--- Brief ---
Look through the records, and whenever a line includes the word "computer", copy it.

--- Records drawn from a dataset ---

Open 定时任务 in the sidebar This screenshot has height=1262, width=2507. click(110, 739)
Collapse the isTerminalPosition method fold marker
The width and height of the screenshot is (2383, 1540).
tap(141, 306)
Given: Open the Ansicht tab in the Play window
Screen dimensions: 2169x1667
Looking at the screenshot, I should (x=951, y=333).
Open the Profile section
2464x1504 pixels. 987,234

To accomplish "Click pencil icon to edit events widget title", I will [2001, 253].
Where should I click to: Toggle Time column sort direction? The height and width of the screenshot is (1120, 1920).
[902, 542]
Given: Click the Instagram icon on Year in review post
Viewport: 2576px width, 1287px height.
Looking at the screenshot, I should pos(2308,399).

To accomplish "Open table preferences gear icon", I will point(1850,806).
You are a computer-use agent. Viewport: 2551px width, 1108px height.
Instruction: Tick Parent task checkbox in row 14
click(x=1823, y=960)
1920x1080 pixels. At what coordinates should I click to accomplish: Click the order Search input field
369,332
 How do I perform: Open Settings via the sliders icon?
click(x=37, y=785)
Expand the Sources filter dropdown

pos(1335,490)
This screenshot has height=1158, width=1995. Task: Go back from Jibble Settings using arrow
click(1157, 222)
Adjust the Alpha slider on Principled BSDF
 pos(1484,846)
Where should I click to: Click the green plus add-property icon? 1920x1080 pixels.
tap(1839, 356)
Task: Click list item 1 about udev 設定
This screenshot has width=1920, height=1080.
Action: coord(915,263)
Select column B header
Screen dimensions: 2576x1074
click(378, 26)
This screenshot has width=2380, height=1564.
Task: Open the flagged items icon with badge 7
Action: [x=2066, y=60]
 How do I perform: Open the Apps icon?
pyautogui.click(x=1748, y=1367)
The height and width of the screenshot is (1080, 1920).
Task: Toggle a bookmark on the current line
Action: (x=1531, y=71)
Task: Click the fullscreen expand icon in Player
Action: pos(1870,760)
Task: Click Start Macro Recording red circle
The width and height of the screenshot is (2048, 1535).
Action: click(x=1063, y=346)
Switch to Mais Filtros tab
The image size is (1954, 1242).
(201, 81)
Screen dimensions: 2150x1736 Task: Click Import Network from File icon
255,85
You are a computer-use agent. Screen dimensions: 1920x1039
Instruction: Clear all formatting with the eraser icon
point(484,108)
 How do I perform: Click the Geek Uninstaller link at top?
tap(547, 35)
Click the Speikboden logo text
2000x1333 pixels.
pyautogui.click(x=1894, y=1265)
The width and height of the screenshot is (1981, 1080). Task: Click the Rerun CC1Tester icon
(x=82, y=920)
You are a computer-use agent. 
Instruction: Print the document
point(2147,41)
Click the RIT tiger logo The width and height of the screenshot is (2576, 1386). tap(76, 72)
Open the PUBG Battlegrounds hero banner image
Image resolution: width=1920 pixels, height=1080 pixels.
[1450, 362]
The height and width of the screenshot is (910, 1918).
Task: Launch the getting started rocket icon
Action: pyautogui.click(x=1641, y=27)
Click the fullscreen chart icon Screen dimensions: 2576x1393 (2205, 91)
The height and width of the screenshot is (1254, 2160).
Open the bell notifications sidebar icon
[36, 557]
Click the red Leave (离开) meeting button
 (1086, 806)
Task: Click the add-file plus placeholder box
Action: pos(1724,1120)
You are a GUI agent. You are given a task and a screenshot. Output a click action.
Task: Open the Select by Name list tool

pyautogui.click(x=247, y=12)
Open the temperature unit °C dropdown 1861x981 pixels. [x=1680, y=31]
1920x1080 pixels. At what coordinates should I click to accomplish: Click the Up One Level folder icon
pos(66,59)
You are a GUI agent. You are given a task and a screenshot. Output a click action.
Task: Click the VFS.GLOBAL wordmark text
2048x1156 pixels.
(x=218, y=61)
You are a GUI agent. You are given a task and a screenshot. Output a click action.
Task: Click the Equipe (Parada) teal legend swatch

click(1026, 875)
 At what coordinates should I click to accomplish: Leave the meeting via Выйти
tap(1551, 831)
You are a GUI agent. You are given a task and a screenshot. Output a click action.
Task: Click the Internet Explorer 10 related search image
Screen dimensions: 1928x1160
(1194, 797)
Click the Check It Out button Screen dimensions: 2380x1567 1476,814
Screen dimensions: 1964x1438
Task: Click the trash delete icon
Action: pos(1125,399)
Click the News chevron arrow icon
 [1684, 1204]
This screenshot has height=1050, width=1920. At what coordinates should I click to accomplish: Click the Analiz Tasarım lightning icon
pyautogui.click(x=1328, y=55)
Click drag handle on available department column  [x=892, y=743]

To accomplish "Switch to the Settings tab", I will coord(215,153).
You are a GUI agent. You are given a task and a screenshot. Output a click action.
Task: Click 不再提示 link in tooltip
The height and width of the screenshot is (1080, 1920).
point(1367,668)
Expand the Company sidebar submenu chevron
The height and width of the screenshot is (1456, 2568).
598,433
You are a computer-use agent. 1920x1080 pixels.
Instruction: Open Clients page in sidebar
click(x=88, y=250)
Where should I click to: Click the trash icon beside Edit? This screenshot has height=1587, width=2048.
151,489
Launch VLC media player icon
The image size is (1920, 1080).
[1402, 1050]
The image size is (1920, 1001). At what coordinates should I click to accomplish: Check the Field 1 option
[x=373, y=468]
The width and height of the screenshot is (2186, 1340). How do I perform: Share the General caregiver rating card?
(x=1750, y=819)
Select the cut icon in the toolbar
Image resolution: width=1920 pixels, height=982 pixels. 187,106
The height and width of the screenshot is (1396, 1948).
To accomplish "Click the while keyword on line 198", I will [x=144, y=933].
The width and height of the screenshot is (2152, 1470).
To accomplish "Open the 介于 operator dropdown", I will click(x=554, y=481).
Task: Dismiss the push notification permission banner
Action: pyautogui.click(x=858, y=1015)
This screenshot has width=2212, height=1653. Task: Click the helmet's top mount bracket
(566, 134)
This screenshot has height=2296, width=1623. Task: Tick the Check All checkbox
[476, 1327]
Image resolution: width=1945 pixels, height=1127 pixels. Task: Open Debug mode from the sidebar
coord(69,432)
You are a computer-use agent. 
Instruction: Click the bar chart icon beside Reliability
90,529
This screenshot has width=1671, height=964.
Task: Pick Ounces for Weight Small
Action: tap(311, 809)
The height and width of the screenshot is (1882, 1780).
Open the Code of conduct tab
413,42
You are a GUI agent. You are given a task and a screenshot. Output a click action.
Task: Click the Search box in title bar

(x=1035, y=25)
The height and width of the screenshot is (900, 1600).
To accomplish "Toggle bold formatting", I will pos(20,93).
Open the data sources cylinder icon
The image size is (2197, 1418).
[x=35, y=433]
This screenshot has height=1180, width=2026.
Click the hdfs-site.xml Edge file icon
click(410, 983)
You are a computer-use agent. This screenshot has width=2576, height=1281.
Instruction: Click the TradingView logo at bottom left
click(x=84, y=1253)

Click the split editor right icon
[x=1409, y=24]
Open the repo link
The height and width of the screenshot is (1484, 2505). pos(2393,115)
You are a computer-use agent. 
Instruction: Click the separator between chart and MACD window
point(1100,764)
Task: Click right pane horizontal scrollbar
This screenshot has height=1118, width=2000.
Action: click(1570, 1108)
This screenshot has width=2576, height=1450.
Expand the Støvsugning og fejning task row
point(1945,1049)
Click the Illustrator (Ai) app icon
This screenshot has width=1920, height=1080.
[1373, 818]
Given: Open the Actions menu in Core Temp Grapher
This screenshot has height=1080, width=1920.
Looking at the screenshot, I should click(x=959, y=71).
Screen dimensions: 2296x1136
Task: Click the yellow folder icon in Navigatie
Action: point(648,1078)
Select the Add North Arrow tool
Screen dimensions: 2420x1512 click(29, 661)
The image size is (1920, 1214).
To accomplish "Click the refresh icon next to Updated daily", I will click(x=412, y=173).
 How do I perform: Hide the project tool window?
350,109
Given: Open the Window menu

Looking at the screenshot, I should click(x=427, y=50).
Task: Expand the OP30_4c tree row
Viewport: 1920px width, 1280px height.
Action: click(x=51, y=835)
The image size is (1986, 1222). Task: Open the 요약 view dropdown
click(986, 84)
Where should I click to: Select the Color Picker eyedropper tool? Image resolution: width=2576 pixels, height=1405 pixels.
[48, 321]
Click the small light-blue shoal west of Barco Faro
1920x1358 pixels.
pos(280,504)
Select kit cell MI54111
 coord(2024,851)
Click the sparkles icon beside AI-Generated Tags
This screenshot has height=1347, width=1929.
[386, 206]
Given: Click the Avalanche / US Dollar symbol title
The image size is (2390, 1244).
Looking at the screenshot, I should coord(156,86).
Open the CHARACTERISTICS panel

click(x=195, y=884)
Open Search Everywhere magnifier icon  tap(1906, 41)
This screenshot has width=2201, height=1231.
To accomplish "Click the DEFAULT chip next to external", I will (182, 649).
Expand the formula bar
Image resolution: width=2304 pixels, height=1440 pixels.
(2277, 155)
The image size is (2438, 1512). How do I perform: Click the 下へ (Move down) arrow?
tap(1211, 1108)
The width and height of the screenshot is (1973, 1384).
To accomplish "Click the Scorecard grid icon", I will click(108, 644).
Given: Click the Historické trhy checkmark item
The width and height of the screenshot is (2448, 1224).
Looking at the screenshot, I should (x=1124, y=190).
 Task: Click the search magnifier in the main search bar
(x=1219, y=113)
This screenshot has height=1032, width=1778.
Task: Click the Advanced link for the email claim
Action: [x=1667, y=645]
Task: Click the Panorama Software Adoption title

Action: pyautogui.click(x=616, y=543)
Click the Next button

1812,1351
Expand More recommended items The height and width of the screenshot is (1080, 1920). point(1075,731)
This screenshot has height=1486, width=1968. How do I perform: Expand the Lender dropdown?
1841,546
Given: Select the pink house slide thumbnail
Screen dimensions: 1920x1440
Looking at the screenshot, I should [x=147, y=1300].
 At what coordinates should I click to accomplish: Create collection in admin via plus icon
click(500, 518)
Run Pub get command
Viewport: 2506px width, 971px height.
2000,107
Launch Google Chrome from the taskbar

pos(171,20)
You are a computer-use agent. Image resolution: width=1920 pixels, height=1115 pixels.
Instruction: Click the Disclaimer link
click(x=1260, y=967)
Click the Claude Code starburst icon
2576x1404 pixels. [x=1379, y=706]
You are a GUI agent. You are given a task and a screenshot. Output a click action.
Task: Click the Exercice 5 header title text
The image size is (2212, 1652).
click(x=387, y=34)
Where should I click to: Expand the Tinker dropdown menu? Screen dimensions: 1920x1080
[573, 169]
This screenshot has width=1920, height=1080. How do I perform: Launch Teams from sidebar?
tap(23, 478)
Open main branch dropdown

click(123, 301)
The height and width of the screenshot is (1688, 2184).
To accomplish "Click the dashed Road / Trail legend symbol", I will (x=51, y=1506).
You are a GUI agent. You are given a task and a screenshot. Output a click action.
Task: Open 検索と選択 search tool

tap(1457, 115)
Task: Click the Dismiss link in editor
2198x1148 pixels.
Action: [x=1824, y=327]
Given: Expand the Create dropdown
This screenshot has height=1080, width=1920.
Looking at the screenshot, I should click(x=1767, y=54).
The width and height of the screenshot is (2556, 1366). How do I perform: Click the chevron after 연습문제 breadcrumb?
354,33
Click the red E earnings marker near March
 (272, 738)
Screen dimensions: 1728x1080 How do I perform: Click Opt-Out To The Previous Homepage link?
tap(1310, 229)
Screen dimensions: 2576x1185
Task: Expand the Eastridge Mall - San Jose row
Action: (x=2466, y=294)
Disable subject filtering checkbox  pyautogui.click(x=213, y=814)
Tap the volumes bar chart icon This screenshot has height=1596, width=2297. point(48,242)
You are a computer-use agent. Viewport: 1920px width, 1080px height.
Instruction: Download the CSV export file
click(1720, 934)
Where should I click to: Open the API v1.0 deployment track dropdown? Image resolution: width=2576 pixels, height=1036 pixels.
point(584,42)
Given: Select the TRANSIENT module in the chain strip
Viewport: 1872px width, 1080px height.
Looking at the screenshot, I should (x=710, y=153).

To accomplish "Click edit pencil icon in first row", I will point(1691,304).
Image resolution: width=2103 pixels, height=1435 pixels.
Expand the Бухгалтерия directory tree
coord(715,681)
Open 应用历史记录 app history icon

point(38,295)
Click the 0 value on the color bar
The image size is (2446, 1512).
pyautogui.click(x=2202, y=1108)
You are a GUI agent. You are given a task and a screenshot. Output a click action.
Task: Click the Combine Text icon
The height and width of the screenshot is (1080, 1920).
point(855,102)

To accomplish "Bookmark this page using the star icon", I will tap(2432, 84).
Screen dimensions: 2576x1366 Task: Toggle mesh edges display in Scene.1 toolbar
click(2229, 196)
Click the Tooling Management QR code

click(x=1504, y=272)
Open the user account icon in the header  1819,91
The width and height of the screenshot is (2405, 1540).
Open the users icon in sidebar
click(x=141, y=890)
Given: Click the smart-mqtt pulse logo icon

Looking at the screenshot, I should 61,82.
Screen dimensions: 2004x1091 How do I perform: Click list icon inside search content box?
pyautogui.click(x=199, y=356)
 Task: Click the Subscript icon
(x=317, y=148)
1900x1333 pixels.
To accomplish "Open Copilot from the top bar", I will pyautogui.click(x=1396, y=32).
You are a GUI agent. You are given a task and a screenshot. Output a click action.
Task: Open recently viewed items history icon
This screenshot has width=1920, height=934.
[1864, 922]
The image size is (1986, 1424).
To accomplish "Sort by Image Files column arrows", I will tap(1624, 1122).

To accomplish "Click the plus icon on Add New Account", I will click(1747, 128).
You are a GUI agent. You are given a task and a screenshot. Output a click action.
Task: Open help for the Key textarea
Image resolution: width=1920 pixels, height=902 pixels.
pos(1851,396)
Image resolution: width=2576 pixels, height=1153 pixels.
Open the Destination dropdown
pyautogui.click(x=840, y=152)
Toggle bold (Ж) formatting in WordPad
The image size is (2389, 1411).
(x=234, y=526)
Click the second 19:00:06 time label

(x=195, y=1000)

--- Answer section ---
You are a computer-use agent. Viewport: 2551px width, 1108px height.
You are a computer-use agent. Screen dimensions: 1920x1039
You are a computer-use agent. 
You are a computer-use agent. 1920x1080 pixels.
You are a computer-use agent. 
You are a computer-use agent. This screenshot has width=2576, height=1281.
You are a computer-use agent. 
You are a computer-use agent. Image resolution: width=1920 pixels, height=1115 pixels.
You are a computer-use agent. Viewport: 1920px width, 1080px height.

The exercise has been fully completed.